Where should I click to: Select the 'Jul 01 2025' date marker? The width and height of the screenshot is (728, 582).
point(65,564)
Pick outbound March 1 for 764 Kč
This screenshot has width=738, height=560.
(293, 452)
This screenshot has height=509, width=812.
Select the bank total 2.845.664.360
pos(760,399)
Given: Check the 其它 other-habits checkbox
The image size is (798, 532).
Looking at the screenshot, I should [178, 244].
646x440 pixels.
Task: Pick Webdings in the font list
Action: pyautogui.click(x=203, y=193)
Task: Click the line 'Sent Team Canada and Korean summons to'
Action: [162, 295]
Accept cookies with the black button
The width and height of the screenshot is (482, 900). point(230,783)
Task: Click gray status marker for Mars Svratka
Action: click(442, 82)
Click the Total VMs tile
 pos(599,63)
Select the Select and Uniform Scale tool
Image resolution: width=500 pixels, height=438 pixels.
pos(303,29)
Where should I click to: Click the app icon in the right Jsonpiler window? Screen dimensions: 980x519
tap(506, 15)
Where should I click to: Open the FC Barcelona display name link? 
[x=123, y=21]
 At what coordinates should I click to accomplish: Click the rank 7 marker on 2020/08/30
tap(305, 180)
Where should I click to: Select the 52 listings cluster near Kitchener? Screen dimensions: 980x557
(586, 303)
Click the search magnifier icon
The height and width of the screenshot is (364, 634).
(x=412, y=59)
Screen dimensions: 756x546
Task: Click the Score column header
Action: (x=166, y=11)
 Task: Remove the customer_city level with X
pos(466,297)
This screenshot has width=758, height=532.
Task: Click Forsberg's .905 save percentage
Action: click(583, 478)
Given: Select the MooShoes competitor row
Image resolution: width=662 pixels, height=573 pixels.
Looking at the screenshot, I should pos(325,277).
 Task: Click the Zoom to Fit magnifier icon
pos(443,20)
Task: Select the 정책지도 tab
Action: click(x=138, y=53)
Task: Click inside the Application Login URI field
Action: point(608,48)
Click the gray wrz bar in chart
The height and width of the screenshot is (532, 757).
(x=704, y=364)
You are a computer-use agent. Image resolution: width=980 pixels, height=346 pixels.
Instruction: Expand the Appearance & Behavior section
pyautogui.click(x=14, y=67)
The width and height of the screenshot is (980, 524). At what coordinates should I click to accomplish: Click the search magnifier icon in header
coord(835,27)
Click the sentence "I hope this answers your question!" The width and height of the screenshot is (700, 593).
* * * *
Look through the records above for the string "Given", then copy every line that has it.

Given: Check the 其它 other-habits checkbox
Given: Select the MooShoes competitor row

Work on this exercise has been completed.